07/08/2020

 

Apesar de ovinos serem conhecidos pela produção de lã, animais recém-nascidos podem perder temperatura rapidamente em dias de frio

A conhecida aptidão de ovinos para a produção de lã faz com que seja difícil de imaginar a necessidade de cuidados especiais para evitar que fêmeas recém paridas e suas crias passem frio. Mas o risco existe, com quadro de hipotermia (perda brusca da temperatura corporal) que pode levar à morte. 

É por isso que a Universidade de Passo Fundo (UPF), no norte do Estado, implementou um programa de monitoramento 24 horas realizado no ambiente da fazenda-escola, que fica no campus. Na área, dentro de um galpão, existe uma maternidade, para receber ovelhas em trabalho de parto, e também um berçário, para os cordeiros. Alunos da Medicina Veterinária, da graduação e da pós participam do projeto. São feitas escalas para que todos os turnos sejam atendidos pelos seis bolsistas.

Responsável pela supervisão dos estudantes, o professor e pesquisador Carlos Bondan, explica que os recém-nascidos possuem “lã muito rala, não tendo capacidade termogênica de manter o calor corporal”: – Fisiologicamente, as reservas de glicogênio para gerar calor, são rapidamente exauridas.

O leite será uma importante fonte de energia. Muitas vezes, no entanto, o cordeiro têm dificuldades para mamar. Situação que motivou o acompanhamento, com a interação quando necessária.

– O primeiro passo é observar se vai mamar o colostro. Se não, ajudamos a colocar na fêmea. Se ainda assim não for possível, é feita a ordenha –  acrescenta Bondan. 

Como se sabe o momento da prenhez, é possível ter ideia da data provável do parto.
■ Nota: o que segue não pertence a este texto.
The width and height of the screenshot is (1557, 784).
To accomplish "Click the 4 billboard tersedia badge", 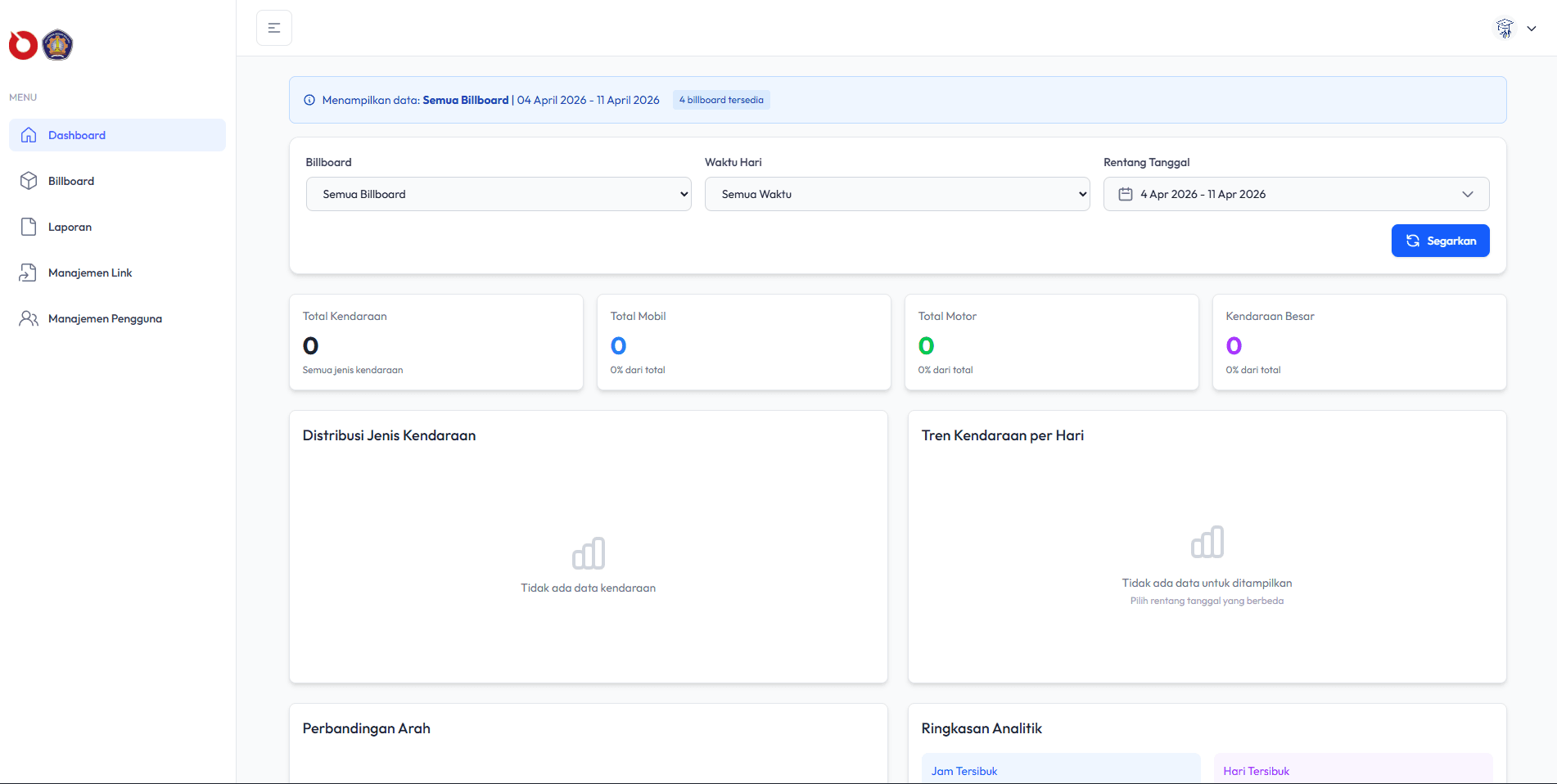I will (721, 100).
Se for durante o dia, provavelmente ocorrerá no pasto – a menos que haja algum problema e seja necessária alguma intervenção.

À noite, são mantidos em um galpão, onde lâmpadas ajudam no aquecimento. E onde há berçário para cordeiros mais fracos e área de maternidade. O monitoramento segue até setembro – e, em tempos de pandemia, é feito com uso de máscara, entre outras medidas.

– A gente vivencia na prática todo o manejo com os ovinos – conta Felipe Balbinot, aluno que faz parte do grupo.

O rebanho ovino da fazenda-escola tem 130 animais das raças ile de france e suffolk.